Friday, January 4, 2013

There Will Be Blood (2007)

Director: Paul Thomas Anderson                   Writer: Paul Thomas Anderson
Film Score: Jonny Greenwood                       Cinematography: Robert Elswit
Starring: Daniel Day-Lewis, Dillon Freasier, Paul Dano and Ciarán Hinds

After watching The 400 Blows, it took me a long time to write my review. At first I didn’t like the film, but after taking several months to think it over I came to respect the film for what it did do, rather than dislike it for what it didn’t. The same holds true for Paul Thomas Anderson’s There Will Be Blood. I don’t really like the film, and after watching Truffaut I realize why. It’s a film that has stripped away everything but character. And I don’t like this character.

Now, don’t get me wrong, I don’t have anything against unlikeable characters. James M. Cain made a career out of those characters and he is one of my favorite writers. But one thing Cain always had was a plot, and the combination was potent. Left with nothing but Daniel Day-Lewis’s early twentieth-century lone-wolf robber baron was a little tough to take, and not entirely because of the character. The most dominating character in the film is actually played by Jonny Greenwood: the score. From the moment the film begins to the final frame, the score is an unrelenting wall of dissonance and tension. Daniel Plainview is almost warm and cuddly in comparison to the soundtrack. It’s a large part of the film and one that can’t be ignored in the final analysis.
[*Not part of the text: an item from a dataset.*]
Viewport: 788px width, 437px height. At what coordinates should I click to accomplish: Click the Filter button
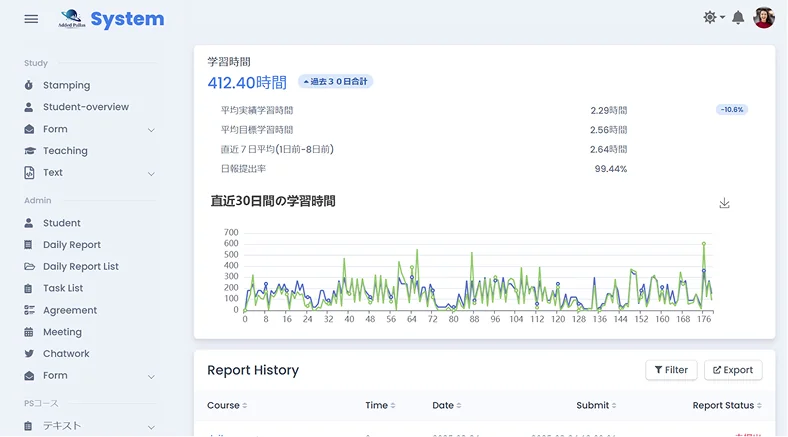[x=671, y=370]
The story is a simple one, of one man’s relentless pursuit of success for the sake of success. Nothing shows that more than Plainview pulling himself out of a mineshaft with a broken leg and crawling to the nearest town to be paid his three dollars for the gold ore he could haul out with him, before ever thinking about going to the doctor. The only other character to rival Plainview onscreen, and in the story, is the young evangelist Eli, played by Paul Dano. The contest of wills between the two men occupies the central part of the story. Surrounding that is the inconsequential, in comparison, relationship of Plainview to the orphaned boy he takes on as his own son.

The sense of realism in the film, especially in the character of Daniel Plainview, almost works against it. If you mute the sound it looks like something filmed on the Australian Outback. We almost expect to see Ned Kelly riding up with his gang. What we actually have, is Plainview, and he is not a dynamic character. He is the same in 1898 as he is in 1927, and we never know what he is thinking except in two instances. The first comes when he asks the negotiator for Standard Oil, who wants to buy Plainview’s oil fields, what he would do with his life if he sold the land, the implication being that he has no life outside of his business. The second moment comes with the man pretending to be his brother, and Plainview tells him candidly that he hates people, all of them. (And I don’t buy Roger Ebert’s contention that he hates himself by extension.) So it is left to the score, then, to fill in his emotions for us, the raw hatred of having to deal with people on a day to day basis continually grinding in our ears for two and a half hours. By the end, we know Daniel Plainview.

There Will Be Blood is not a great film, but it is a powerful one. Of that there can be no doubt. But there is far more to analyze than can be done here. The central conflict between Plainview and Eli is the driving force in the piece. The relationship with his son is lost once he disowns him, and it is only Eli who is left. By the end of the film, then, when that conflict is ultimately resolved, he utters the final words to his valet: “I’m finished.” What he is finished with, at last, is humanity, having destroyed his relationship with every person who was close to him in any way. Is the ending the dissipation of Plainview, the inevitable descent into the abyss? Far from it; it is instead, the attainment of all he had attempted, and the reward of freedom from human entanglement. And that, is powerful stuff indeed.